Extract to read ->
++++++++++

# TraCo/Tracy/EPAK - The Sam Ting?



## Michael Billings (Sep 23, 2003)

I had a question on the "What type of Kenpo" poll thread.

It has to do with the TRACO system of Kenpo and it's similarities to what the Tracy system teaches, and to a lesser extent, the differences between those and EPAK.  I think the EPAK question as been explored pretty well, but TRACO & TRACY I have not really seen here.

I was in the NCKKA (National Chinese Kenpo Karate Association), a Chinese Kenpo system that split from EPAK circa 1969 under Mr. LaBounty and Gary Swan.  This was following the attempt to spread Kenpo as a franchise.  Lots of interesting stories there also.

The technique names were the same as the Tracy system and required things like Spear Set, Book Set, Tiger and Crane, Chinese Saber, etc., along with the American Kenpo numbered forms.  I understand this part of it and where and when these two systems came from.  But I know very little history of TRACO.  Can someone give me a breif history?  Then maybe a bit of a comparison?

Thanks,  
-Michael


----------



## WhiteTiger (Sep 24, 2003)

I suggest you read this article.

http://www.tracyskarate.com/CONTROVERSY/connor.htm


----------



## Michael Billings (Sep 24, 2003)

... for the phone call.  I was being a bit disingenuous with my post above.  The NCKKA was in the same town as Mr. Conner, at the same time.  I have heard one side of the story, but never the TRACO side.  

-MB


----------



## WhiteTiger (Sep 24, 2003)

I am not close-minded on any of these type of issues, and I have no personal interest either way.  If there is another side of the story, please share.

The only reason I referenced the above article from the Tracy Web site, is that if he is willing to publish something like that on his Website for all to see, and sign his name to it, than he must be pretty confident that it is factual.

If not than let's hear the other side.......


----------



## Michael Billings (Sep 24, 2003)

What I know is definitly less than published, but maybe more personal stories by the people who were there, and not friends of the Tom Conner Sr.  Apparently TRACO continued with his son Tom Conner Jr., who is now also deceased.  The schools still flourish in the Arizona/New Mexico area, and I hesitate to bring it up with one of my students, who is proud of his lineage and just plain does not know all the poop!

-MB


----------



## Ender (Sep 24, 2003)

I am so confused over the Tracy thing. were they students of Ed Parker?...why did they split?...do they claim some sort of title in kenpo..I have no clue here.


----------



## CoolKempoDude (Sep 24, 2003)

i read this on tracy's web site and oh boy, the whole thing is so bad.

i am very suprised to see why tracy decided to tell the TRUTH right now instead of DOING that long time ago ????

why wait so long ??????

++++++++++

Data segment ->

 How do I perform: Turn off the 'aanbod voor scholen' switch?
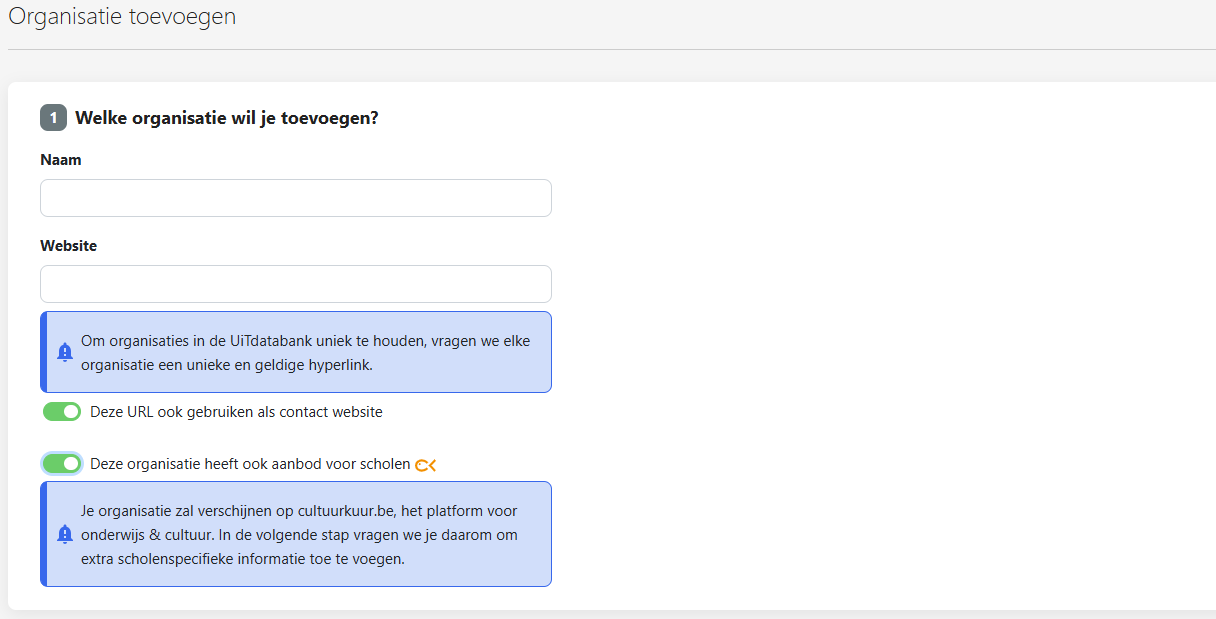[x=62, y=464]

++++++++++

Aim ->
Can you carry the Kenpo forum thread on TraCo, Tracy and EPAK further, starting after its last post?

Task output ->
----------



## WhiteTiger (Sep 25, 2003)

> _Originally posted by CoolKempoDude _
> *i read this on tracy's web site and oh boy, the whole thing is so bad.
> 
> i am very suprised to see why tracy decided to tell the TRUTH right now instead of DOING that long time ago ????
> ...



At the top of the article there is a link to a website, (which has since been removed), this website made some pretty far out claims as to Mr. Tom Connors background.  A few of these claims hit a raw nerve with Al Tracy.  I my own opinion Al was overly aggressive in his article, to use a eufamism, he used a howitser to kill a house fly.  Although I think it is important to point out that these claims were not made by Mr. Connor himself from what I can find out.  It seems to be the work of a former student with a misplaced sence of loyalty.


----------



## Daniel Eugene Norvell (Sep 26, 2003)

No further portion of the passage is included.